Dann liest der Frühlingsleser den Anfang seines neuen Buches, die ersten Sätze und Absätze: „Ende August, am letzten Sonnabend des Monats, brachte Vater mich nach Berlin ... ich solle so viel wie möglich mitnehmen, um anständig gekleidet zu sein ... Anständig - das war eins der wichtigsten Worte meiner Kindheit, meine Geschwister und ich bekamen nahezu täglich zu hören, wir sollten anständig sein und höflich. Wir hatten uns anständig aufzuführen, mussten anständig gekleidet sein und uns in der Öffentlichkeit und gegenüber Erwachsenen anständig verhalten. Es gab feste Regeln beim Grüßen der Bekannten und unumstößliche Festlegungen für unseren Haarschnitt. Die Eltern ermahnten uns, uns nicht ‚wie die Zigeuner‘ aufzuführen und nicht ‚wie die Hottentotten‘ herumzulaufen ... Und in Westberlin sollte ich mich besonders anständig verhalten.“

Natürlich weiß der ebenso elegante wie geschliffene Erzähler Christoph Hein, der vielen als meisterhafter Chronist deutsch-deutscher-Verhältnisse gilt, auch um die Wucht der aktuellen Debatten. Wie erwartet lässt er an diesem Abend keinen Zweifel daran, was er von Verboten und Zensur in der Kunst hält: nichts. Und er befindet sich damit in Übereinstimmung mit seinem Erfurter Publikum.

Selbiges erlebt übrigens eine Veranstaltung, die von erstaunlich heiterer Stimmung getragen wird.
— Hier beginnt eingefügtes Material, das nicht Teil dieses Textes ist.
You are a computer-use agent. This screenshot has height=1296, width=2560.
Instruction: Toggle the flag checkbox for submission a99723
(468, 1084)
Vermutlich geht es manchen im Raum wie dem Moderator, der sich bei den Beschreibungen des Schulalltags von DDR-Jugendlichen in Westberlin an die Feuerzangenbowle erinnert fühlt. Das wiederum bestreitet Hein dann doch energisch.

Christoph/Daniel hätten damals einen Vorgeschmack von dem bekommen, was vier Jahrzehnte später der Rest der DDR-Bevölkerung erlebte. Und heute? Es werde wohl noch dauern mit der Einheit. Ein gewisser Mathias D., denkt nicht nur der Berichterstatter, hat uns das gerade wieder vor Augen geführt.
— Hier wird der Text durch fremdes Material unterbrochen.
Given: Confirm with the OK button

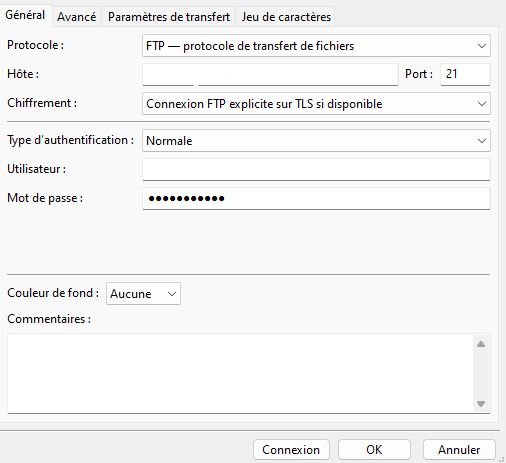Looking at the screenshot, I should click(374, 450).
Als Finale  des Abends liest Hein das Finale seines gar nicht angestaubten Buches. Daniel hat ein Mädchen kennengelernt, Christiane: „Und damit begann eine andere Geschichte. Eine ganz andere Geschichte. Finis.“

Ob Christoph Hein an einer Liebesgeschichte schreibe, fragt Frank Quilitzsch. Die Antwort ist ein ja, aber. Zurzeit arbeite er an einem umfangreichen Roman, der ihn wohl noch zwei Jahre beschäftigen werde. Danach? Vielleicht! Mindestens bis zu seinem 95. Geburtstag habe er ausgesorgt mit neuen Romanstoffen.

Im langen herzlichen Applaus klingt Hoffnung mit auf das eine oder andere Wiedersehen in Erfurt.